One of the challenges MGC poses is that humans are often only a secondary audience. It is instead intended to communicate to other computers, which then use it to perform some action. Because this MGC is not written for humans, traditional linguistic processes may not be optimized to deal with it effectively. For example, an optimal e-commerce process might deliberately introduce seeming errors and inconsistencies into translations of MGC that help it perform effectively in different markets.

Consider a product description for a tablet computer that contains misspelled terms, names of competitors’ products, and other items that would be considered mistakes in traditional localization. An effective localization would contain similar mistakes specific to the target locale as long as they help match user-generated search strings to product descriptions and boost the ranking for a product. Much like “click bait” articles target humans, these items try to capture the attention of other machines to decide what to show to humans. However, MGC can also pose a problem if the AIs and scripts that generate it do not have appropriate human supervision.

Beyond e-commerce, increasingly large numbers of Internet of Things (IoT) devices generate content that can be delivered to humans, but more often targets other machine services for further processing. Although some of this information consists of sensor data, images, and other non-linguistic data, much of it is in the form of templated text that substitutes data for variables. This may be in a structured form – usually XML or JSON – but may also be plain text. Machine-driven chains in which automatic agents act upon content and then pass their own results on to other ones are growing in importance but require machine translation services for cases where multilingualism comes into play. For example, if a poorly designed IoT-enabled window sensor provides status updates in German plain text to a home-monitoring system from Spain, the ability to instantly understand the meaning and act upon it is essential, but badly generated content or MT that cannot interpret it can destroy the ability of these systems to function together.
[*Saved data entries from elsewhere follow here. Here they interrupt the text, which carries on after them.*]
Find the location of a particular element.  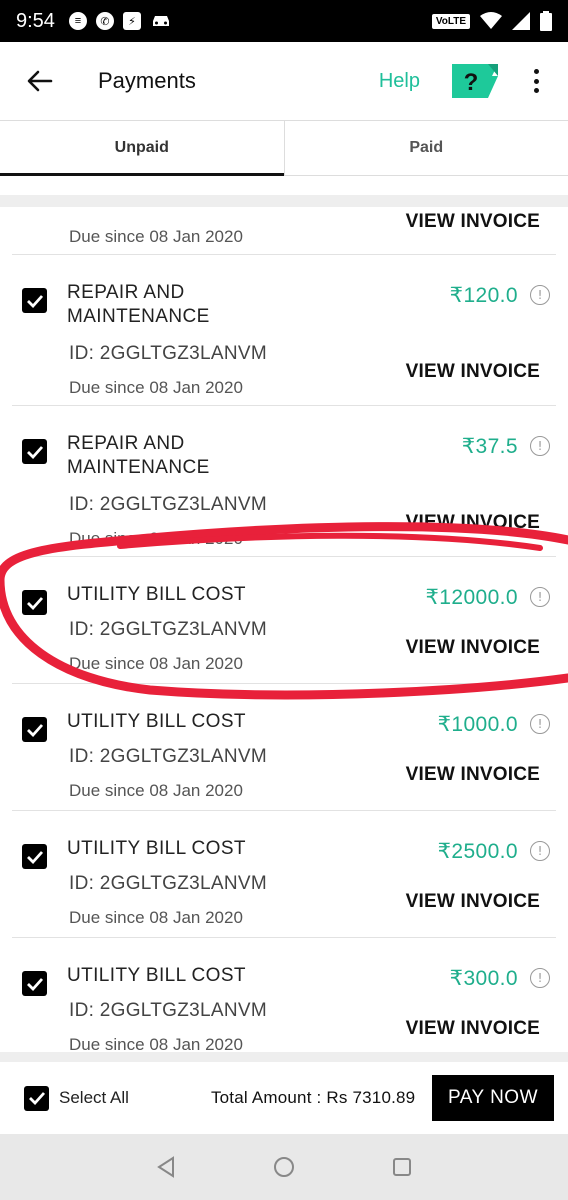

amount-value: 120.0 is located at coordinates (490, 296).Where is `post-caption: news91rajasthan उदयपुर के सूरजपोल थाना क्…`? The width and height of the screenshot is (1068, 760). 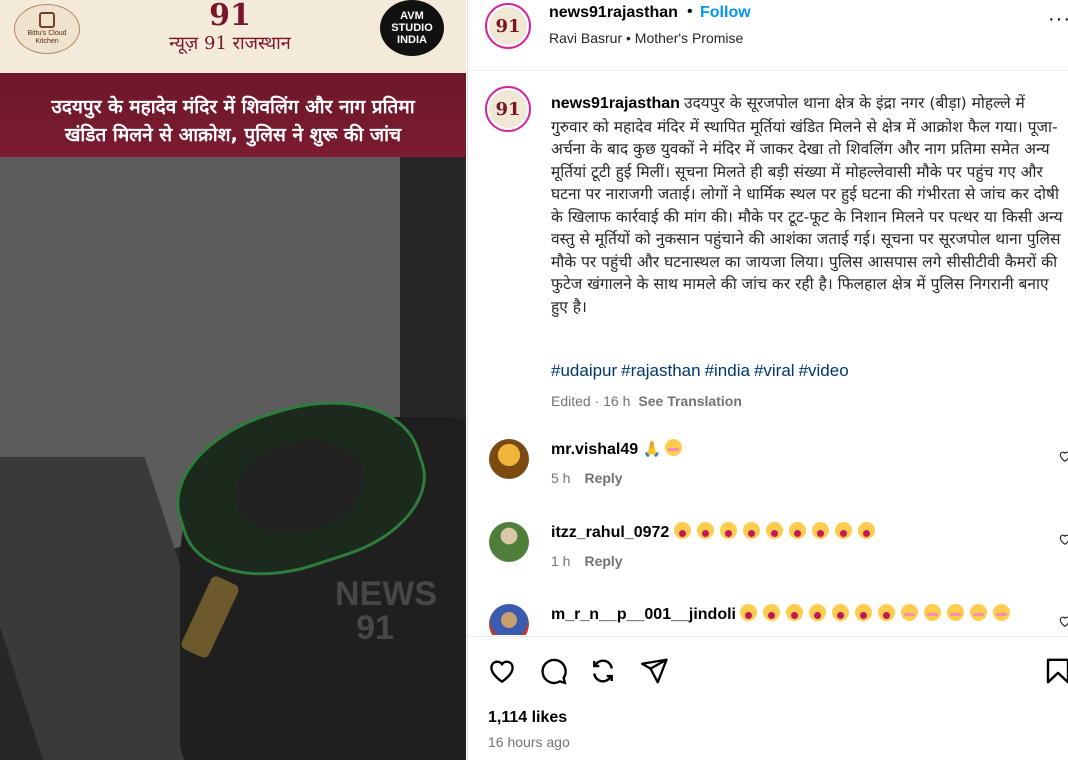
post-caption: news91rajasthan उदयपुर के सूरजपोल थाना क्… is located at coordinates (807, 205).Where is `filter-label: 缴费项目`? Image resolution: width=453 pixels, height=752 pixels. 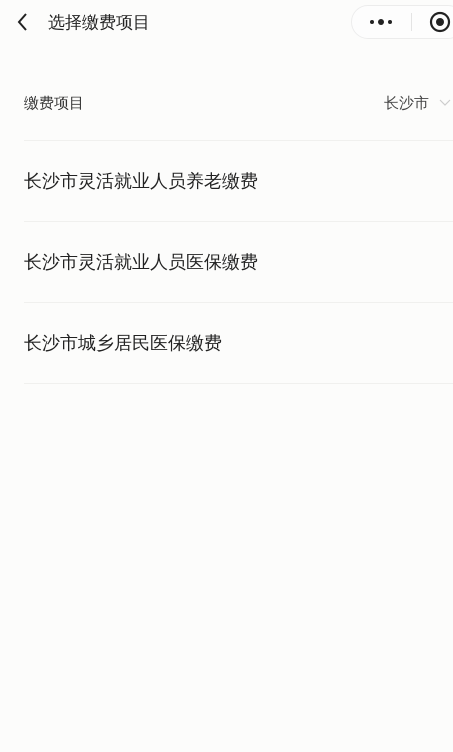
filter-label: 缴费项目 is located at coordinates (54, 103).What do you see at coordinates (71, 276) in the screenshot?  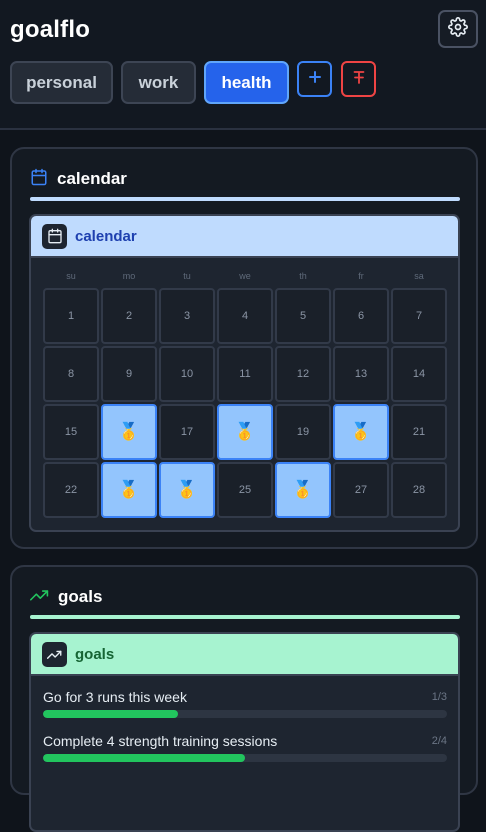 I see `weekday-label: su` at bounding box center [71, 276].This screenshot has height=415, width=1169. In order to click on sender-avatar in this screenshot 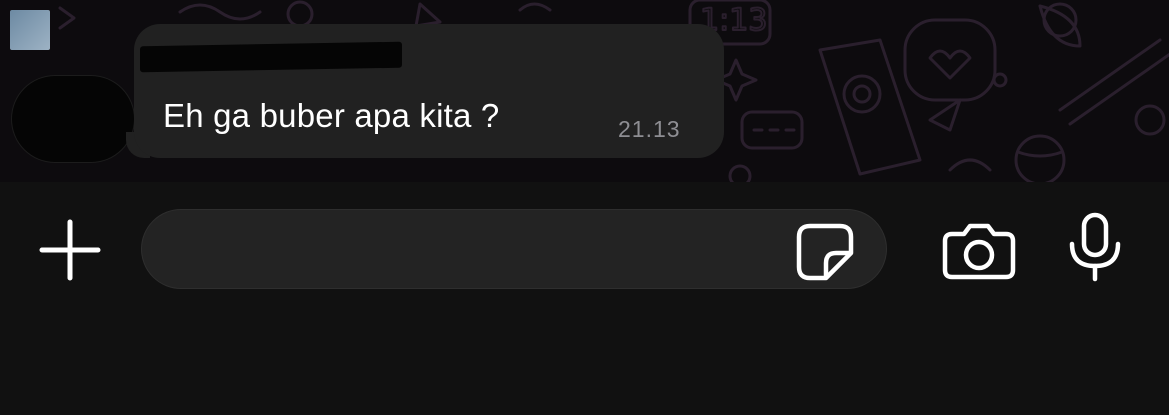, I will do `click(73, 119)`.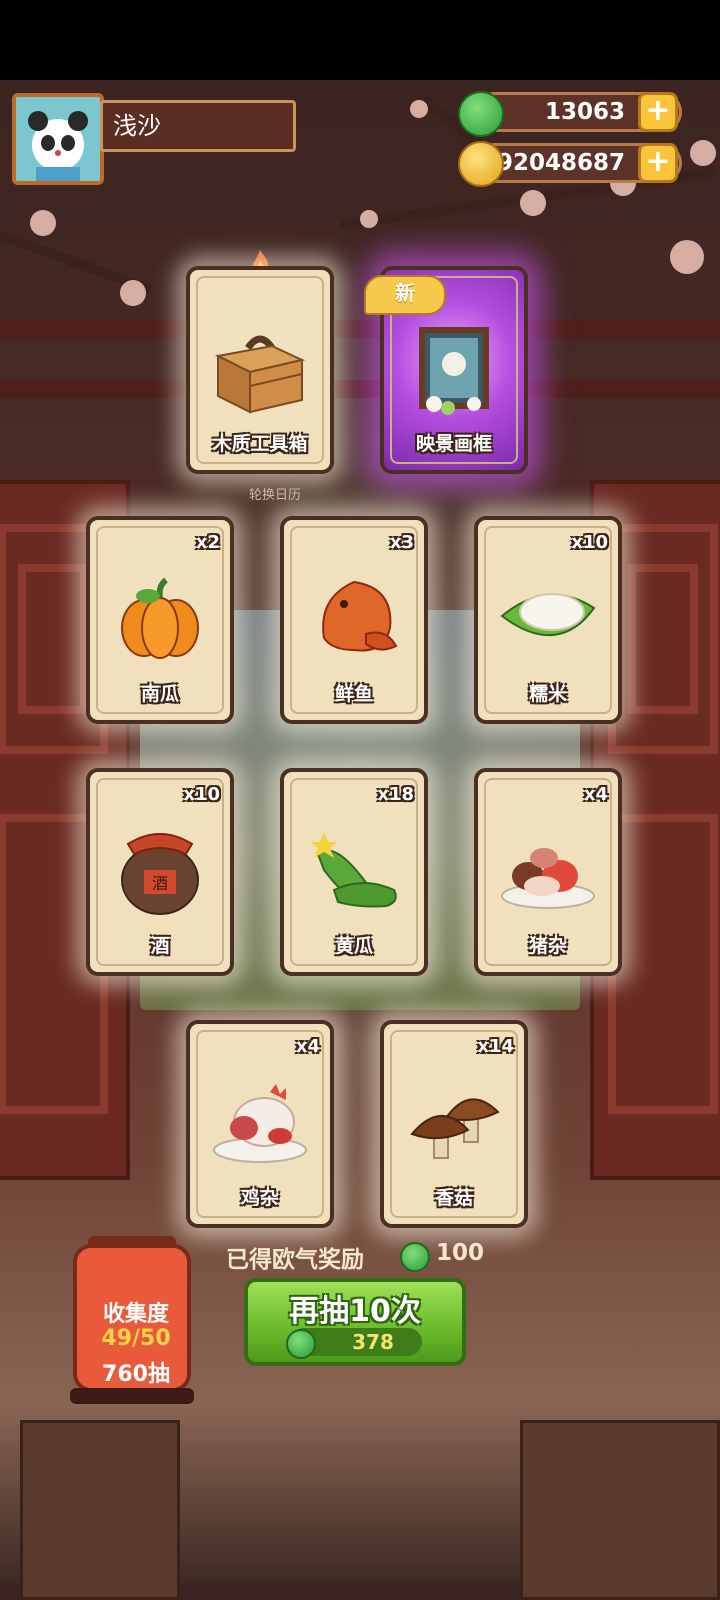  What do you see at coordinates (260, 374) in the screenshot?
I see `toolbox-icon` at bounding box center [260, 374].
As of today, the localization industry is at the early stages of addressing these problems and best practices have yet to emerge. Although semantic markup schemes based on micro-data, such as Schema.org, help provide some of the needed interoperability, most of them remain fundamentally monolingual and cannot deal with the complexities of a multilingual world. This situation will not change until large technology developers start to feel the pain of processes that do not work or products that fail because they cannot communicate with other devices. Fixing these problems will require a combination of technological change, development of internationalization best practices for MGC, and expertise in how to work around limitations. Enterprises that can master these skills will have a marketplace advantage and those LSPs that gain experience in this area will find it a valuable tool in their transition to becoming global content service providers (GCSPs).

Just as UGC has posed fundamental challenges but is now something that organizations can deal with, MGC today is scarcely on the radar of most LSPs, but within a few years will be a common content type for them. Facing the issues today can be a challenge, but those organizations that do will be better prepared to capitalize on opportunities in the future.